Deux plateformes numériques accompagnent ce dispositif. La première s'adresse aux étudiants qui souhaitent demander un accompagnement par la société d'investissement; la seconde reçoit les inscriptions au défi ProtoMarket. La présence du président de la Cosob, Youcef Bouzenada, relie l'initiative aux questions de financement et de passage de l'université vers l'économie.
L'annonce reste celle d'un mécanisme d'appui et d'outils d'accès. Elle ne donne pas le montant d'un fonds, les critères d'éligibilité, une date limite d'inscription ou une liste de projets déjà financés. Les étudiants intéressés devront donc attendre les modalités publiées par l'université et les gestionnaires des plateformes.
Cette démarche répond à un problème concret: beaucoup de travaux universitaires peinent à franchir la distance entre laboratoire, prototype et marché. La société d'investissement peut devenir un point de liaison, à condition que ses règles soient claires et que l'accompagnement soit suivi. L'ouverture de ProtoMarket offre déjà un cadre visible pour présenter et comparer les projets.
La Cour constitutionnelle annoncera les résultats définitifs samedi à 13 h
La Cour constitutionnelle a fixé au samedi 18 juillet à 13 h l'annonce des résultats définitifs de l'élection 2026 des membres de l'Assemblée populaire nationale.

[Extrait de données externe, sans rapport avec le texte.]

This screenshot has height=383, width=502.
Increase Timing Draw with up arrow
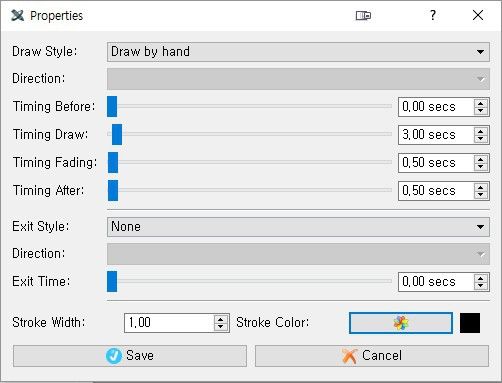tap(480, 131)
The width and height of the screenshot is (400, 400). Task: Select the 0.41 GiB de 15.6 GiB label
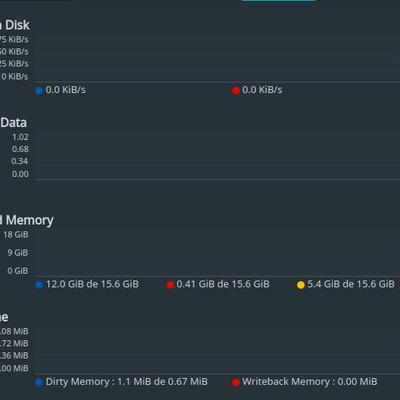(x=223, y=284)
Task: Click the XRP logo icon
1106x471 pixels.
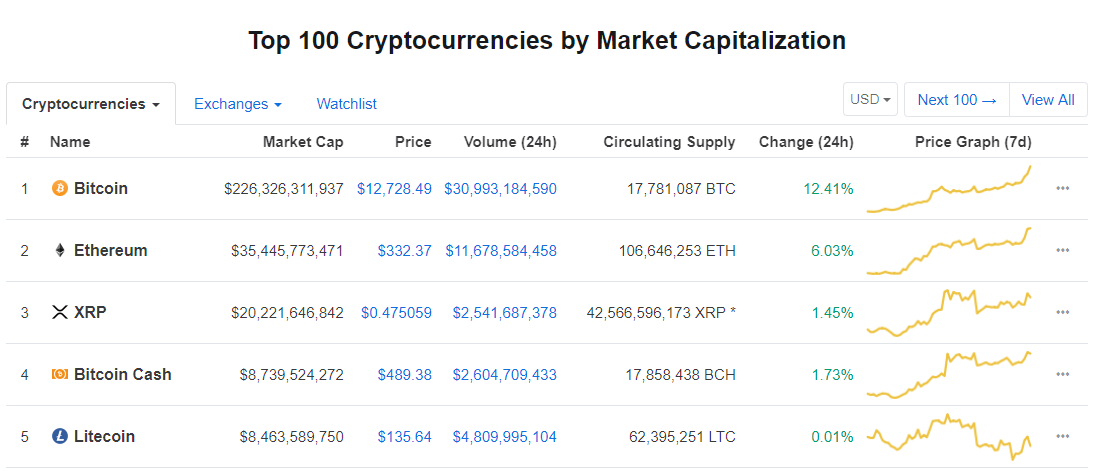Action: coord(59,313)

Son avis se réfère à l'article 191 de la Constitution et à l'article 211 de la loi organique relative au régime électoral.
L'information est un rendez-vous institutionnel, pas une publication anticipée des résultats. Aucun total de sièges, classement de partis, taux de participation révisé ou décision individuelle sur un recours ne figure dans l'annonce. Les chiffres provisoires ne doivent donc pas être présentés comme définitifs avant la communication de la Cour.
Le rôle de la Cour intervient après les opérations électorales et l'examen prévu par le cadre juridique. L'heure précise permet au public, aux médias et aux formations politiques de savoir quand attendre la décision officielle. Jusqu'à ce moment, toute projection reste extérieure à l'avis rendu public.
Ce point est volontairement plus court que les dossiers économiques et d'infrastructure. La précision vaut mieux que le remplissage: samedi 18 juillet, 13 h, Cour constitutionnelle. Le contenu détaillé des résultats appartiendra à l'annonce elle-même et pourra faire l'objet d'une mise à jour séparée.
Football : le collège technique de la FAF examine l'après-Mondial
Le collège technique de la Fédération algérienne de football s'est réuni jeudi 16 juillet pour évaluer la situation de l'équipe nationale A après son élimination de la Coupe du monde 2026. Cet organe consultatif réunit des profils techniques chargés d'analyser le parcours sportif et de formuler des avis à la fédération.
La réunion marque le début d'un examen formel de la campagne, avec les choix de jeu, la préparation et les résultats au centre de la discussion. Elle ne vaut cependant pas décision sur l'avenir du sélectionneur Vladimir Petkovic. Aucune annonce établie ne confirme son départ, sa prolongation ou son remplacement.
Dans ce type de période, les rumeurs peuvent aller plus vite que les décisions. Le fait du jour reste donc la tenue de la revue technique. Les conclusions, si elles sont rendues publiques, devront être distinguées des commentaires d'anciens joueurs, des débats de plateau et des informations attribuées à des personnes non identifiées.
Pour les supporteurs, la question centrale est la direction sportive que prendra la sélection après le tournoi. La réponse dépendra des décisions de la FAF et des échanges avec l'encadrement. En attendant, le collège technique apporte une étape d'analyse, pas un verdict sur le banc algérien.